== EXTRACTED TEXT ==
Europeans reached this region of Africa in 1482, and for centuries afterwards, various European empires and trading companies set up trading posts, known as factories there. They used these colonies to exploit the resources rather than to settle large numbers of subjects. In the 15th century the Portuguese acquired 400-550 kilos (880-1,200 pounds) of gold per year from trade with the Akan people who lived in this region. Bono Manso was one of the earliest cities on the Gold Coast, predating European contact and had trade connections with the Mali and Songhai Empires. The European Age of Discovery circumnavigated the Sahelian empires' monopoly of the west African gold trade.

The Portuguese Gold Coast was the first claim. The Dutch arrived in 1598 and in 1642 incorporated the Portuguese territory into the Dutch Gold Coast. The Dutch stayed in the region until 1871, when the last of their settlements were bought by the British Gold Coast.

== TASK STATEMENT ==
Copy the Gold Coast passage from "The Portuguese Gold" up to and including "British Gold Coast.", substituting "Danish" for every "Dutch".

(Saved data entries)
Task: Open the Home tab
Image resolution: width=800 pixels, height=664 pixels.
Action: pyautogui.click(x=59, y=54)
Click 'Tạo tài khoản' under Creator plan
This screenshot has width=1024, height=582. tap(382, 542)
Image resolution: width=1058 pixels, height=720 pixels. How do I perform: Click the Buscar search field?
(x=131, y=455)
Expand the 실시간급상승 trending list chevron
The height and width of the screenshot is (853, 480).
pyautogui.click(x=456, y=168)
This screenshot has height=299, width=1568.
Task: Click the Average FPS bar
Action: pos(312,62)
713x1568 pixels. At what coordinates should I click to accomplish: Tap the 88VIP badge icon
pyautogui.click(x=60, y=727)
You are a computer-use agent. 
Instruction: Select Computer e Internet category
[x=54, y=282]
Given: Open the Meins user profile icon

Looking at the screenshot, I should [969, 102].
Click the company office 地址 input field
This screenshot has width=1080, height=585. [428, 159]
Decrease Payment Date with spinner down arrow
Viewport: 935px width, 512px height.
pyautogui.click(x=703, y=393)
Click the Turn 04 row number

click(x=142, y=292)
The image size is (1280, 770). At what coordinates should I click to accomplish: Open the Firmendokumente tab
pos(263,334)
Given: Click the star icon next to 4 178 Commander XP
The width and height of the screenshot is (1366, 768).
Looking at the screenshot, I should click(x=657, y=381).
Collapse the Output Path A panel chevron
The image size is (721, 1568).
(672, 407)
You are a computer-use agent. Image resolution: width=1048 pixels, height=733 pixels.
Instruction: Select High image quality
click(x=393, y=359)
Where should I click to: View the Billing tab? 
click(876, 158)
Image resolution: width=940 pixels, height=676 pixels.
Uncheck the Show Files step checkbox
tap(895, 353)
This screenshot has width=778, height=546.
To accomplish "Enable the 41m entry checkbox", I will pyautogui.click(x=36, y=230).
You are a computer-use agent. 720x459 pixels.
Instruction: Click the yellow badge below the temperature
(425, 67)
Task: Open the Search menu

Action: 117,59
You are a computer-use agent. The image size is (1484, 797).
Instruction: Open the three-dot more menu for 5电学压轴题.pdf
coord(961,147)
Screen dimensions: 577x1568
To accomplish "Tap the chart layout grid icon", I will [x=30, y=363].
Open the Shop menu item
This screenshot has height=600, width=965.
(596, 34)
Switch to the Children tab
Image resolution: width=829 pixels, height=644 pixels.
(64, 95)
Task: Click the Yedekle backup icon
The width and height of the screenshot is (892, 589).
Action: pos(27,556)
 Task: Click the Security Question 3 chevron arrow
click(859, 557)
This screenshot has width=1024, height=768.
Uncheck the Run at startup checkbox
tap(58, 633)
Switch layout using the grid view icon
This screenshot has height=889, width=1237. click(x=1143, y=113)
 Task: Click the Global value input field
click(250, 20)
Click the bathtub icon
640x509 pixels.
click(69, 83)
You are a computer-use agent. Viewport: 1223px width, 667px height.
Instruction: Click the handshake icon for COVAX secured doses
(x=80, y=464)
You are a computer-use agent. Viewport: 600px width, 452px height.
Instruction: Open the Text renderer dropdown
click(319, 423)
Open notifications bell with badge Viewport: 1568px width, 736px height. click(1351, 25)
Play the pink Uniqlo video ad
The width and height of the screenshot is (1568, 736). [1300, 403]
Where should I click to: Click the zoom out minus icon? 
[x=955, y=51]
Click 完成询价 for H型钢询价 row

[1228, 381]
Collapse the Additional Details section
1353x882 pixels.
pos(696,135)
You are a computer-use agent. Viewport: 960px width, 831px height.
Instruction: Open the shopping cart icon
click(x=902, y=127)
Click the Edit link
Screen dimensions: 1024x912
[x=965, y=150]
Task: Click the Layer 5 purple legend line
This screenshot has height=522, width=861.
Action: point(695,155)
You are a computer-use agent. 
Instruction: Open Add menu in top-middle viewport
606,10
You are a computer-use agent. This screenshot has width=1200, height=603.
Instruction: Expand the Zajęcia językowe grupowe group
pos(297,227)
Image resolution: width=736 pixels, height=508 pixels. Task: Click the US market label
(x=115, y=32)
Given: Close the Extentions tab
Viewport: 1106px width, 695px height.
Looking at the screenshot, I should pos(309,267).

== ANSWER SECTION ==
The Portuguese Gold Coast was the first claim. The Danish arrived in 1598 and in 1642 incorporated the Portuguese territory into the Danish Gold Coast. The Danish stayed in the region until 1871, when the last of their settlements were bought by the British Gold Coast.